Is Varyar violating my right to free speech?
This has been an accusation slung around quite a bit on college campuses and in mainstream media at large - somebody's piece gets pulled, or someone weathers backlash or censure over comments made either on or off air, and immediately there are arguments about whether said person's right to free speech has been violated. Here's the key piece that said people miss: the Constitution says the government can't prohibit these things. The government can't punish or censure me for that hypothetical piece. But Varyar, as a private individual, and RivalCasr Media, as a private entity, absolutely can. The Constitution gives us the right to free speech, but it does not give us the right to avoid censure from private entities. It does not give us protection from private repercussions for our actions, which means that it is on each of us as free and independent citizens to understand that just because we have a right to say something doesn't mean that we necessarily are right to say it. This is why I tell my students to be aware of their audience when they speak or toss something out on the internet - you are responsible for your own actions.

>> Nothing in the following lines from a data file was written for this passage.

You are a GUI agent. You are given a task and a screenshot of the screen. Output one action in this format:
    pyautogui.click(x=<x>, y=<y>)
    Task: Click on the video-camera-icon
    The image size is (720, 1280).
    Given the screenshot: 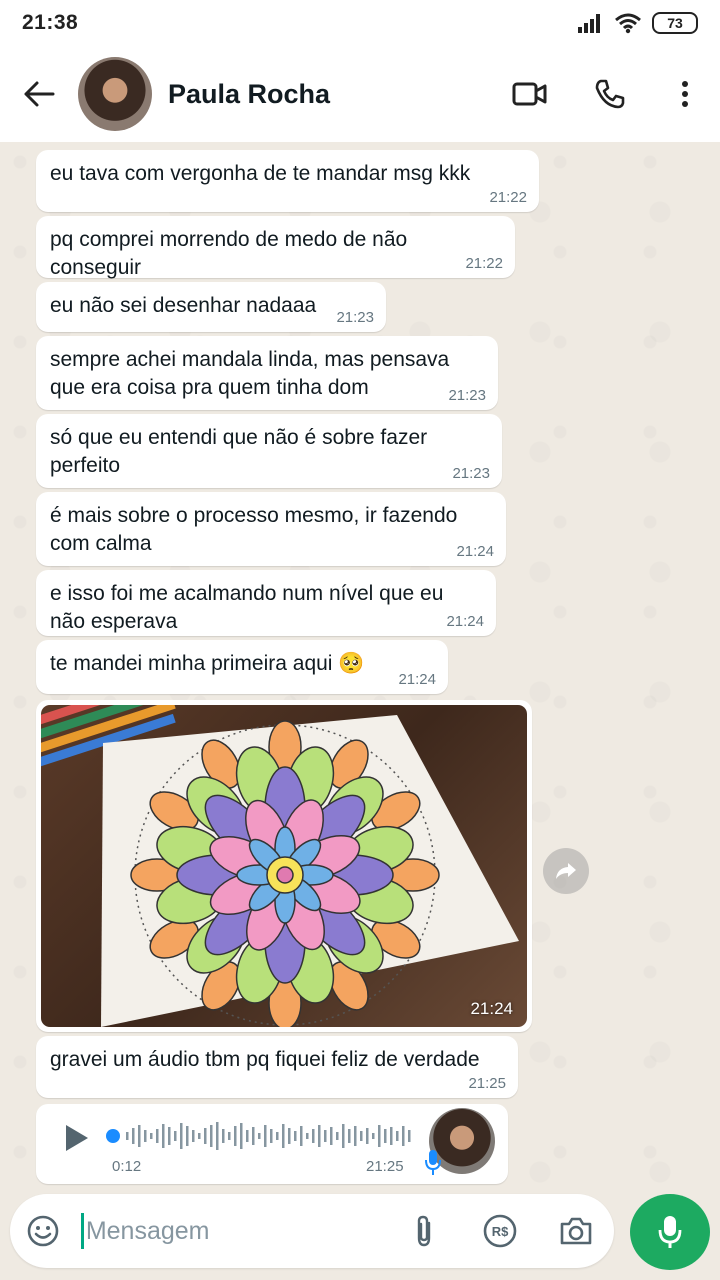 What is the action you would take?
    pyautogui.click(x=530, y=94)
    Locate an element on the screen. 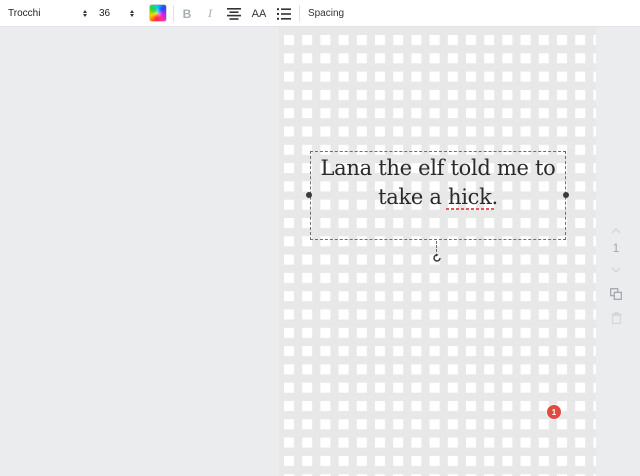  notification-badge: 1 is located at coordinates (554, 412).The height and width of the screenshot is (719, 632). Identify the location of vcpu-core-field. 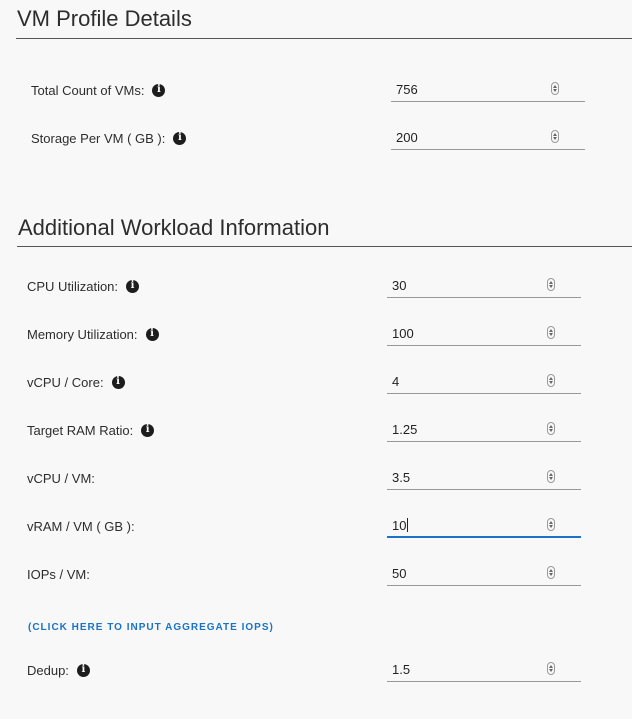
(484, 382).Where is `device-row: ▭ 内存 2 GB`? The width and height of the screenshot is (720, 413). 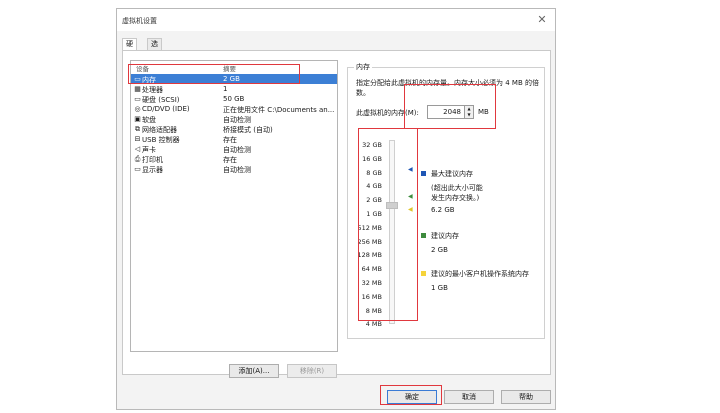
device-row: ▭ 内存 2 GB is located at coordinates (234, 79).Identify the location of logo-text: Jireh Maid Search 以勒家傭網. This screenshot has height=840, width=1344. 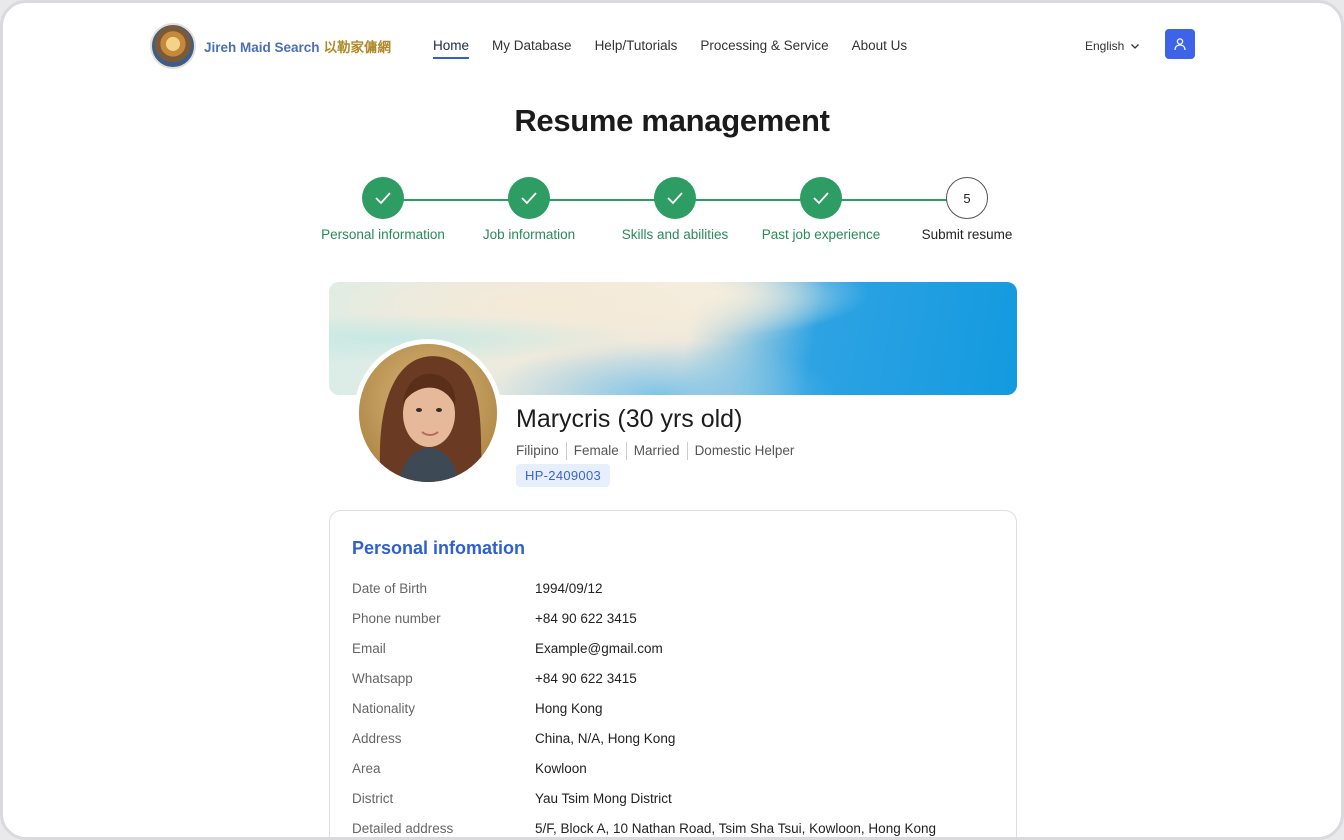
(298, 46).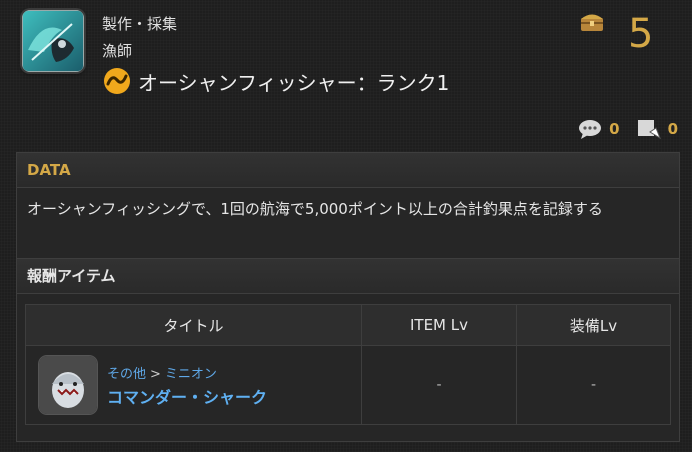 The height and width of the screenshot is (452, 692). I want to click on stats-bar: 0 0, so click(622, 129).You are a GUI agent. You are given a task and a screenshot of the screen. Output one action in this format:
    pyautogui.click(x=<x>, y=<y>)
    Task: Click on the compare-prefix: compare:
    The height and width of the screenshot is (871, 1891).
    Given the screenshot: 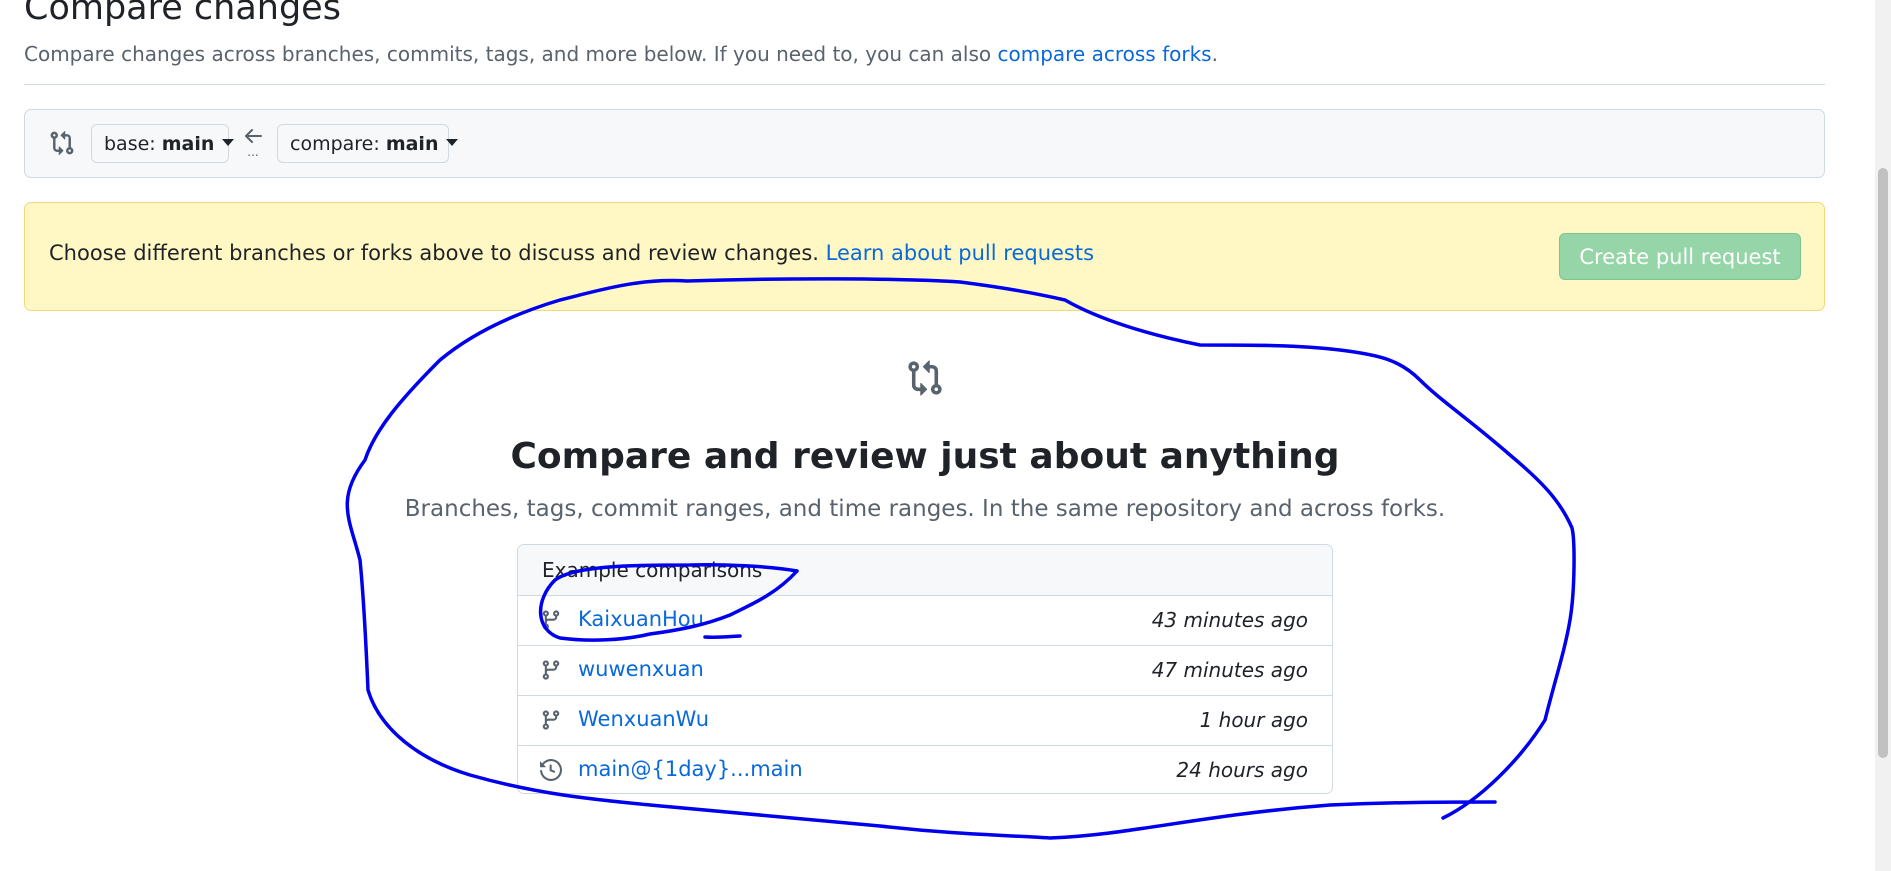 What is the action you would take?
    pyautogui.click(x=338, y=144)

But you can't make those arguments if you don't know what your rights are in the first place.
1 By law, citizens eligible to vote in general elections may register or update their registration to vote up to 30 days prior to Election Day. This year's Election Day is Nov. 8, which means anyone who has not registered or needs to update can do so up until Oct. 9. That said, if you do exercise your right to vote, please, for the love of whatever deities you may or may not believe in, take the time to learn a little bit about the issues ahead of time so you can make an informed choice regarding what you're signing your name to. It seriously does not take that long. Our troops don't go out putting their lives on the line to defend your freedoms just so you can tick off party-line boxes like a sheep. If voting on issues, read through the verbiage to check for riders that erode the stability of programs that actually work.
Know what you're signing your name to.
2 If we didn't, going back to our voting example from earlier, our representation would only consist of wealthy, white, male landowners over the age of 21.